I Miss You When I Blink: Essays(6)
Vacations are difficult to settle into when you’re like this. A good day for me ends with completing something, looking at that thing all nice and finished, and letting a sense of accomplishment flood my nervous system. Ahhhhh, that’s better. It soothes my mind and brings me peace—and peace is what vacation is supposed to be all about, right? But whip out a laptop at the pool, and people go nuts. Workaholic, they call you. OCD. Control freak. On my fortieth-birthday beach trip, I hid in a cabana bathroom to finish edits on an article I was working on. There was no way I could enjoy a margarita until the assignment was complete.
I hear people talk about how fun it is to “do nothing” when they’re off work, and I think, I want to do nothing, too. “Nothing” sounds wonderful. So I study how to be unstudied. I watch how laid-back people act and try to mimic it. I toss my purse on the floor and fling my arm breezily over the side of a chair, like I’m so relaxed I don’t even care where my limbs or belongings land. Sometimes I can almost convince myself I feel it.
Luckily, one of my responsibilities at the bookstore is reading manuscripts of forthcoming books. That means that on vacation I can imitate relaxing while I’m actually working. All I have to do is lean back in my beach lounger and point to my stack of books and say, “Behold this leisurely reading I’m doing while casually wearing a sarong, free of all cares and work-related thoughts,” when in fact I’m thinking, Four books in three days. Yessss.
If success came in snortable form, I’d sniff it up each nostril and rub the residue on my gums.
* * *
People like me—people who don’t just enjoy being right, but need to be right—are often described as ballbusters, as if all we want in the world is to make everyone’s lives harder. As if we take some pleasure in grinding our gears over every little problem in the world. Let me speak for my people and say, no, it’s not that. I don’t want to make anyone’s life more difficult.
And I don’t mean to come across as impatient, but I do like to be on time. I sense the ticking of an invisible stopwatch in everything I do, because life’s to-do list never seems to get shorter, which means the only hope for feeling some sense of progress is to get through it without delay. My senior yearbook quote was, “Dost thou love life? Then do not squander time, for that is the stuff life is made of,” by Benjamin Franklin. (So, so cool next to everyone else’s Prince lyrics.)
It’s Mr.
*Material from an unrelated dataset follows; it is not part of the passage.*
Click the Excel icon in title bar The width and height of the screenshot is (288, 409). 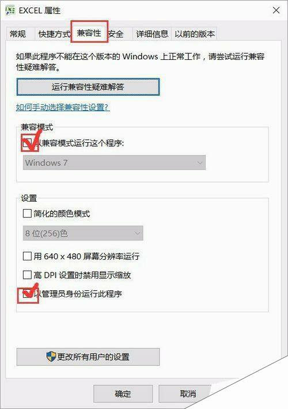coord(10,10)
Franklin’s philosophy I always have in mind whenever people I have plans with are running late. I used to text them:
Are you coming?
Need me to pick you up?
Reservation in five mins.
Should I call and change it?
I sent a string of texts like this to a friend once. Then I noticed that after her leaving soon response to my first message, she had stopped answering. She pulled into my driveway to pick me up (for another friend’s birthday dinner, for which we were now half an hour late), and when I opened the passenger door, she snapped, “I know.”
She backed out of my driveway, looking in the rearview mirror, refusing to make eye contact with me. We sat silently side by side for the ride, and when we arrived at the restaurant, she leapt from the car as if being freed from a broken elevator, hustling over to where our other friends stood leisurely chatting near the door. No one had told the hostess our party was late. No one had checked to see if the table was still available. Why was she so happy to see these irresponsible friends who didn’t even care about making sure our dinner plan didn’t fall apart? I was the one who’d tried to help her be on time. I was the one who’d tried to make everything right. And now she was mad at me!
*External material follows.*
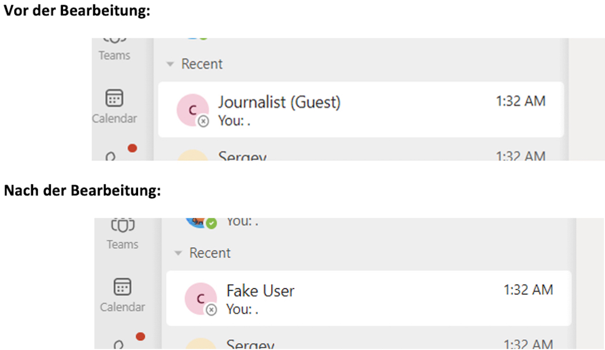Click red notification dot in the upper screenshot

132,148
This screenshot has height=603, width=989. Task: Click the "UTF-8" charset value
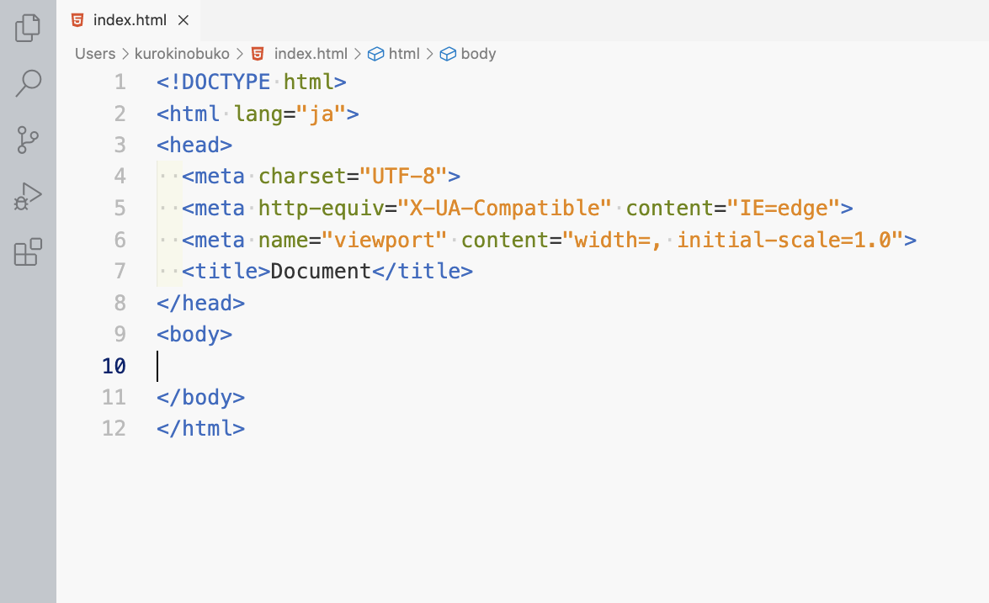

I’d been freaking out because our plans had gone off the rails and I wanted to fix them. And yes, also because lateness makes me insane. But I realized as my friend gave an exasperated sigh and handed me a drink from the bar—an act I recognized in that moment as one of forgiveness—that she’d been more irritated by my prodding than she was frustrated by our scrambled plans or sorry about being late. I had made her feel rushed and belittled. When we were finally seated, another half hour later, the glow of our tabletop candlelight camouflaged how red my face had flushed with embarrassment.
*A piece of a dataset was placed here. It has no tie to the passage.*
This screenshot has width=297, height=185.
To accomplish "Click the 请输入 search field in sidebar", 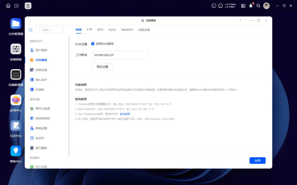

I resolved, silently, to be less terrible next time.
Shortly thereafter, I started training myself not to text every hurry-up-where-are-you that popped into my head, thereby making me seem more relaxed. It’s a front, but it preserves friendships.
I don’t want people to feel I’m judging them. I don’t want to be perceived as hostile, although I know that I sometimes am. But I’m not hostile like a crazy person punching strangers on a subway platform. I’m just hostile like a crazy person who wants to gouge her eyes out when she sees grammatical errors on billboards. LOWEST PRICE’S—I can hardly stand it.
My mind seeks the tidiness of a question answered. An agenda complete. A box checked. That’s what harmony feels like in my brain. Wasted time and wrong answers disrupt that harmony like an off-key instrument making a dissonant clang in a musician’s ears.
I’m not a monster. I just want everything to be perfect. Is that so much to ask?
* * *
(It’s an icicle, by the way. The perfect murder weapon. It melts—no fingerprints!)